PoolFi is a borrowing and lending protocol with NFT as collateral operating with a wide NFT collection range (not only the most liquid). -- Problem -- It’s difficult to leverage financial value from owning an NFT. Only the biggest NFT collections can be used as collateral with protocols such as NFTx, NFTfi or JPEG’d. -- Solution -- PoolFi disrupts this paradigm by operating with a wider range of NFT collection thanks to an innovative mechanism mitigating the liquidation risk. It's a multi-chain protocol. All the NFTs are gathered in the same pool so liquidity is not fragmented but shared. Borrowing is immediate, efficient, easy, without health factor or liquidation risk thanks to an innovative pool mechanism. A lender deposits USDC into a pool with a variable APR and an end date. A borrower comes to deposit one or more NFTs depending on the pool's collections. He receives for each NFT a predefined number of USDC. This price is initially determined by the team with sufficient leeway depending on the collection. Then the user must repay the loan plus interest before the deadline. In case of non-repayment, the unpaid NFTs go into a Dutch auction process where the proceeds are transferred to lenders. -- Vision -- We believe that in the near future, NFT owners will increasingly want to leverage values from their collection. Current solutions accepting only top project such as Crypto Punks or Bored Apes prevent the democratization of this new yield. Our vision is to operate with all class of NFTs, including real world tokenized assets. We then want to involve the community in the signaling of new collections and implement a mechanism to regularly evaluate the value of an NFT. Ideally, we would like to allow borrowing with all types of NFTs, including the rapidly growing securities tokens. After severals iterations, lenders and borrowers will be able to come and go at any time, in a pool with no expiration date. Collateral ratios and whitelisting of assets would be defined by community and market. We want PoolFi to become the largest pawn shop of web3 by onboarding mass market to NFT related DeFi.

PoolFi showcase

How it's made

The PoolFi Dapp consist of one smart-contract, deployed each time we want to make a pool. We use the pool model to increase liquidity for a large variety of NFT assets, several collections sharing the same supplied liquidity in the contract. Because the pool has an expiration date, we envision to create one pool per chain every two weeks. With a lifetime of 1 month, there is always a pool available to borrow from that does not require to repay before at least two weeks. It also permits to update collateral ratios according to market conditions regularly. The contract is made in solidity and tested using hardhat. We used scaffold-eth as a boilerplate. Contract can be found deployed: - On Polygon Mumbai: - On Harmony Testnet: The pool contract of this POC has a lifecycle of 4 phases : 1) Contract is deployed. Deployer chooses the dates of the phases. Deployer also choses a list of NFT collections and a collateral ratio for each of them. Deployer also specifies a fixed interest rate for borrowers. During this phase, suppliers can deposit USDCs in the contract. 2) After the start date, suppliers cannot supply anymore. Borrowers can get instant loans according to the predefined collateral ratios. Loans can be repaid at any time during this phase. 3) After the expiration date, loans cannot be repaid anymore.
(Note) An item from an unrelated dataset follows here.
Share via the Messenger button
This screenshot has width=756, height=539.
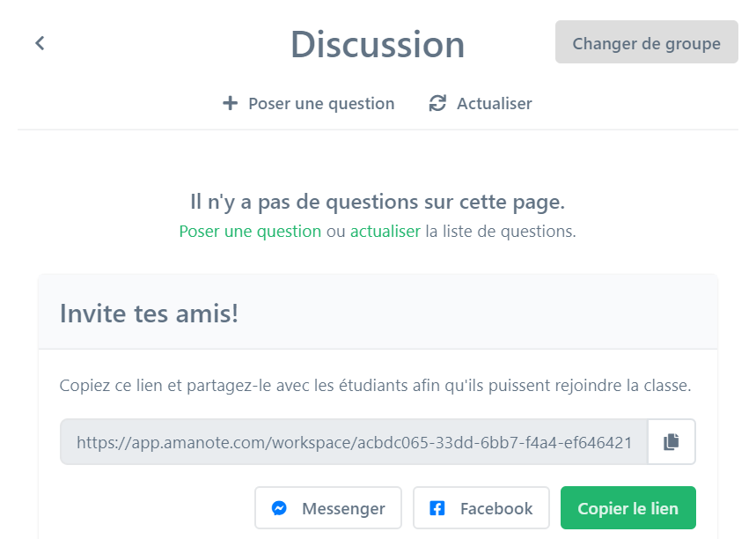click(x=328, y=508)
NFTs collaterals of loans that weren't repaid are sold in a dutch auction, all proceeds are for suppliers. 4) After the dutch auction ends, lenders can withdraw their investment and profits 🙂 A front-end makes the protocol easy to use, it is made with react + useDapp and hosted on IPFS. ( ) We used for the upload process. The frontend displays the ENS of the user using useDapp. ENS is also envisioned to be used in an upcoming leaderboard. For extra safety, the deployer can stop the creation of new loans, and resume them. In any case, supplies, repays, sells and withdrawals stay unaffected. We use the OpenSea API to monitor market conditions and automatically stop the ability to borrow when the market price of whitelisted collections approach their predefined collateral ratio. This prevents the pool to be drained of its liquidity after a sudden market drop.